One of the most useful features of the judgment is how clearly it shows the breadth of material that can be scrutinised in a financial product case. The Court did not confine itself to formal contracts. The contents list separate analysis of the Mayfair Platinum website, the Term Deposit Guide website, the M Core Notes brochure, the M+ Notes brochure, the Mayfair Group corporate brochure, newspaper advertisements, EDMs, and Google and Bing advertising.
That matters because businesses sometimes assume that risk sits mainly in the terms and conditions or the application form. In practice, the first impression is often created by a landing page, a comparison table, a search ad, a brochure headline or an email campaign. If those materials suggest that a product is like a bank term deposit, that principal will be repaid, that there is effectively no risk of default, or that security is stronger than it really is, the legal risk may already be present before the customer reaches the formal documents.
The judgment structure also shows the Court examined omissions as well as positive statements. There is a dedicated section on whether continued promotion of the M Notes without reference to the Liquidity Prudency Policy and or the Liquidity Prudency Policy Decision was misleading or deceptive. There is also a section on whether the omission of information about transfers to family trusts from the M Core Notes brochure was misleading or deceptive. For businesses, that is a reminder that silence can mislead where the overall message suggests a different commercial reality.

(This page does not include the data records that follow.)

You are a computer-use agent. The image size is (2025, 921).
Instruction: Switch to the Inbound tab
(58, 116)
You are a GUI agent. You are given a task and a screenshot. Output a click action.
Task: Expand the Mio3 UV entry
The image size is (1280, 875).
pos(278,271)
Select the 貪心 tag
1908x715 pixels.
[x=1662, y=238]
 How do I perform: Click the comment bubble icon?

The reasons further indicate that the Court looked at the underlying business model and security arrangements in detail. The contents refer to the security trustee and security structure, the value of the Eleuthera loan, the value of properties held, units in property holding trusts, whether there was a single mortgage over real estate, and the recoverability of key loans. This shows how closely courts may test claims that a product is secured or asset-backed. A business cannot safely rely on broad security language if the actual structure is more complex, contingent or limited than the marketing suggests.